* [About this task]: All lines from the one containing "Screen dimensions: 1442x738" down to the one containing "Click the right", both ends included, are to be given again exactly; omit the rest of the listing below.
Start of Raw data
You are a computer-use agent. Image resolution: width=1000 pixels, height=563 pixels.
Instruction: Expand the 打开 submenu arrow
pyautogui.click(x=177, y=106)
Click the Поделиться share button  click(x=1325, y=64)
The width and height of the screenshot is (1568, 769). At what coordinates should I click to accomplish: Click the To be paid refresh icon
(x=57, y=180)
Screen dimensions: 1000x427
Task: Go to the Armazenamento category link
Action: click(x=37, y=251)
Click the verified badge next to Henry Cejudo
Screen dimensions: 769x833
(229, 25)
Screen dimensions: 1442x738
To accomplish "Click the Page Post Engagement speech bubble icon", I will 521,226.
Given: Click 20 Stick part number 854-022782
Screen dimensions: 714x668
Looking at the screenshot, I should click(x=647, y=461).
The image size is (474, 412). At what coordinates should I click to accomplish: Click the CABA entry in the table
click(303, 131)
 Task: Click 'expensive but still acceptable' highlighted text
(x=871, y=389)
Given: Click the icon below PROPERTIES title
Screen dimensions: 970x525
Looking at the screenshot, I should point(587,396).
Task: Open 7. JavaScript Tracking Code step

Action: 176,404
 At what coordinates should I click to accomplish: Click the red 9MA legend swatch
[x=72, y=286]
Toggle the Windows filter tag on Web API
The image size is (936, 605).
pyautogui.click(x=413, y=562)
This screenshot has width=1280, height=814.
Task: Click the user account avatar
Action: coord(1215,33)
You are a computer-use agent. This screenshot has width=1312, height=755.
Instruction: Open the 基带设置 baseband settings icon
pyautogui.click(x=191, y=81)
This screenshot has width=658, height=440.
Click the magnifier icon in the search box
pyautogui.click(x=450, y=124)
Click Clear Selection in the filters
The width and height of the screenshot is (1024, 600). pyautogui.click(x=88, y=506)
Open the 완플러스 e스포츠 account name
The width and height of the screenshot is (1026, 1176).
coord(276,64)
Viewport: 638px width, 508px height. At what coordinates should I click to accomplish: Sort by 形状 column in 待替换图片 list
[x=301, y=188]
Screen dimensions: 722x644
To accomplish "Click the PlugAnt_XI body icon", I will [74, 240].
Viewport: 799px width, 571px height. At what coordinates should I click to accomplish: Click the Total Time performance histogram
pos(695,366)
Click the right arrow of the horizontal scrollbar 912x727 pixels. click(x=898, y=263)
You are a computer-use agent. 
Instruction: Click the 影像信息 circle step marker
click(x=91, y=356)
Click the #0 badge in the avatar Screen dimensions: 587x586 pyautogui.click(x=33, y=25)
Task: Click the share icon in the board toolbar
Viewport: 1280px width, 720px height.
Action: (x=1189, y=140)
End of Raw data
* [Exercise result]:
Screen dimensions: 1442x738
To accomplish "Click the Page Post Engagement speech bubble icon", I will 521,226.
Given: Click 20 Stick part number 854-022782
Screen dimensions: 714x668
Looking at the screenshot, I should click(x=647, y=461).
The image size is (474, 412). At what coordinates should I click to accomplish: Click the CABA entry in the table
click(303, 131)
 Task: Click 'expensive but still acceptable' highlighted text
(x=871, y=389)
Given: Click the icon below PROPERTIES title
Screen dimensions: 970x525
Looking at the screenshot, I should point(587,396).
Task: Open 7. JavaScript Tracking Code step

Action: 176,404
 At what coordinates should I click to accomplish: Click the red 9MA legend swatch
[x=72, y=286]
Toggle the Windows filter tag on Web API
The image size is (936, 605).
pyautogui.click(x=413, y=562)
This screenshot has width=1280, height=814.
Task: Click the user account avatar
Action: coord(1215,33)
You are a computer-use agent. This screenshot has width=1312, height=755.
Instruction: Open the 基带设置 baseband settings icon
pyautogui.click(x=191, y=81)
This screenshot has width=658, height=440.
Click the magnifier icon in the search box
pyautogui.click(x=450, y=124)
Click Clear Selection in the filters
The width and height of the screenshot is (1024, 600). pyautogui.click(x=88, y=506)
Open the 완플러스 e스포츠 account name
The width and height of the screenshot is (1026, 1176).
coord(276,64)
Viewport: 638px width, 508px height. At what coordinates should I click to accomplish: Sort by 形状 column in 待替换图片 list
[x=301, y=188]
Screen dimensions: 722x644
To accomplish "Click the PlugAnt_XI body icon", I will [74, 240].
Viewport: 799px width, 571px height. At what coordinates should I click to accomplish: Click the Total Time performance histogram
pos(695,366)
Click the right arrow of the horizontal scrollbar 912x727 pixels. click(x=898, y=263)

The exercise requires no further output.